The positive link between an active lifestyle and good grades has been firmly established. It is also clearly demonstrated by the 136 McGill athletes who qualified as Academic All-Canadians, a distinction earned by athletes in CIS (Canadian Interuniversity Sports)-sanctioned sports who maintained a sessional GPA of 3.4 or higher, which ranked us second in the country. It’s this unique mix of academic and athletic excellence that proves attractive to potential students and their parents.
Beyond the benefits athletics brings to the university however, is the benefit it brings to the student athlete. The so-called soft skills learned through sport have implications both socially and professionally. Successful executives report that their experiences in competitive sport helped them function better on a team, develop important leadership skills, learn to make independent decisions and better cope with failure.
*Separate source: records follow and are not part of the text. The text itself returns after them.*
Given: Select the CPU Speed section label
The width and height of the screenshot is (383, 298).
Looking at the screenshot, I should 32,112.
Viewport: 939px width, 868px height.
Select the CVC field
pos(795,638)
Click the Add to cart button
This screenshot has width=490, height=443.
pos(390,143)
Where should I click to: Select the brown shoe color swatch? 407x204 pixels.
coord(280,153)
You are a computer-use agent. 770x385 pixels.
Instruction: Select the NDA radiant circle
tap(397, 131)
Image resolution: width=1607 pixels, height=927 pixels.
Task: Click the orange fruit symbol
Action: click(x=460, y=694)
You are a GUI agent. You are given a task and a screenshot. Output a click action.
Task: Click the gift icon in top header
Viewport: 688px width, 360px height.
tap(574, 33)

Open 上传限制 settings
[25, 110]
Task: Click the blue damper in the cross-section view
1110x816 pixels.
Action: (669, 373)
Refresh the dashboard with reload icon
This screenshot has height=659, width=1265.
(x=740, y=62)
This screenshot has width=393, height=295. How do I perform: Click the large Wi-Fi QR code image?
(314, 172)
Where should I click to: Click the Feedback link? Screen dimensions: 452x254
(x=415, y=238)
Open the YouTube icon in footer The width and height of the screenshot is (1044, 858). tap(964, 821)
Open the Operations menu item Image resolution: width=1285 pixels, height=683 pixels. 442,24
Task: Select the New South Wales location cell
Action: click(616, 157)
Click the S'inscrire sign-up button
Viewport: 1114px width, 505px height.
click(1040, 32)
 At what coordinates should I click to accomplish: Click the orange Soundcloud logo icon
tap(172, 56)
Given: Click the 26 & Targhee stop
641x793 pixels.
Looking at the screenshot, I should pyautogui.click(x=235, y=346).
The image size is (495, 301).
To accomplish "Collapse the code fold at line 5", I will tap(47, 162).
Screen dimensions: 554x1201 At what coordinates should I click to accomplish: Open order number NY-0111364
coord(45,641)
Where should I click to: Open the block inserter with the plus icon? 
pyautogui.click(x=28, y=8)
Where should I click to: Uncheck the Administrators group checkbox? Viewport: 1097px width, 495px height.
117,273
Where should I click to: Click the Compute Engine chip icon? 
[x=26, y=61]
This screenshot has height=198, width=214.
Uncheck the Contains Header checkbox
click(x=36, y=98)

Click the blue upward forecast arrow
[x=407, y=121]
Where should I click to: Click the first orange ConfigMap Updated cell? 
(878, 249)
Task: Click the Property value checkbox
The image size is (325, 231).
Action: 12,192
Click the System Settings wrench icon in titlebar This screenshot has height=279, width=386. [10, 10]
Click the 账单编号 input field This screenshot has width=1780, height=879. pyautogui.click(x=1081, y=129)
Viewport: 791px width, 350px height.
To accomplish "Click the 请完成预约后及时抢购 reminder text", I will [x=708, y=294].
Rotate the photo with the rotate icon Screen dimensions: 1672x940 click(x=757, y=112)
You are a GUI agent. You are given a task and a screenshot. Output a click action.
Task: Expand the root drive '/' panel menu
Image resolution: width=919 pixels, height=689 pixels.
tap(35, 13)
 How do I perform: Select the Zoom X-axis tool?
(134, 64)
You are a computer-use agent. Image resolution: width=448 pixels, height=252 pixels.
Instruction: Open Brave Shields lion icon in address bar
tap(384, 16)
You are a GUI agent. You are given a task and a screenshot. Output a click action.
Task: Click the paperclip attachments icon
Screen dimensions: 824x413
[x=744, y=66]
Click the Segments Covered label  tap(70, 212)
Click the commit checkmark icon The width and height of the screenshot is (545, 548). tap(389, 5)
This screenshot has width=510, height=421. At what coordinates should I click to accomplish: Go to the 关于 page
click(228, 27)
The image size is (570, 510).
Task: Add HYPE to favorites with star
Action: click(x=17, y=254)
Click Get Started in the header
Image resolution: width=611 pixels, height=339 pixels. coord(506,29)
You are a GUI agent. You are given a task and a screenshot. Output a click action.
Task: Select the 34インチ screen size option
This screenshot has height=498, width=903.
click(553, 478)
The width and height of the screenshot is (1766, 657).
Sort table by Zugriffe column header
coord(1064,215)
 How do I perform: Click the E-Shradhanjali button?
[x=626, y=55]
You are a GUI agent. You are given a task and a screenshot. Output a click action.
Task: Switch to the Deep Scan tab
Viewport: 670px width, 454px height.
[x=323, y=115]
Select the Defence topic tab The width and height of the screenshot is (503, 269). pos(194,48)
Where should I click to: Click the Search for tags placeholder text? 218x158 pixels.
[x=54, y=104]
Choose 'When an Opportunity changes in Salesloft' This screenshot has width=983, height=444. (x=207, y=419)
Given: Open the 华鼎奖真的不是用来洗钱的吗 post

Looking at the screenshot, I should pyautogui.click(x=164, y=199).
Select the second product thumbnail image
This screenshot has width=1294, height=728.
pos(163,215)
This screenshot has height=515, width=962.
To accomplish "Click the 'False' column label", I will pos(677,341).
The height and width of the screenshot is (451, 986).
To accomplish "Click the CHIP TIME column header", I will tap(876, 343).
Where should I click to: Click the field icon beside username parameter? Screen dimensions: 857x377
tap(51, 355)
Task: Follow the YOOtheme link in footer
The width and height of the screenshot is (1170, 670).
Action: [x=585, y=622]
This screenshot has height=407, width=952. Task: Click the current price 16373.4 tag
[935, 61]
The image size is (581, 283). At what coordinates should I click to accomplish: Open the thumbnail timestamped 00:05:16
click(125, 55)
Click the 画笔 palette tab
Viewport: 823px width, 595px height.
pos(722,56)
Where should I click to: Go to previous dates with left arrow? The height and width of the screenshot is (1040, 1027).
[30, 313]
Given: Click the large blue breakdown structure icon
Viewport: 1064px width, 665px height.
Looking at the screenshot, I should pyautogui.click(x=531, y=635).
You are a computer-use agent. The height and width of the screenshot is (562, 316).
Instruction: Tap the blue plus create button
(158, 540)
Socially, the team experience creates friendships that start on day one and last a lifetime. Student athletes arrive on campus and find a team of like-minded individuals with whom they form an immediate connection. These friendships not only manifest themselves positively on the playing field, their longevity and cohesiveness can lead to a collective good. A prime example is the legacy left by the McGill football and hockey teams of 1938-9 whose ongoing commitment to financial aid for academically-gifted athletes has helped 50 or more students since its inception in 1991.
But perhaps the greatest gift varsity athletics brings to a university is the excitement it breeds on campus. Nothing builds communal spirit better than a team on a roll. We have had many winning teams in the past and continue this successful tradition today. Our two-time national champions the McGill Martlets hockey team and swimmer Steven Bielby, a freshman who earned three individual gold medals at the national championships, led the charge this year. Next year will bring a whole new scope of possibilities as we continue to pursue success on the playing field, in the gym, pool, arena and on the track. That relentless drive for excellence is reflective of McGill’s values and our athletes the embodiment of the university’s mission.
Drew Love is McGill’s Executive Director of Athletics and Recreation.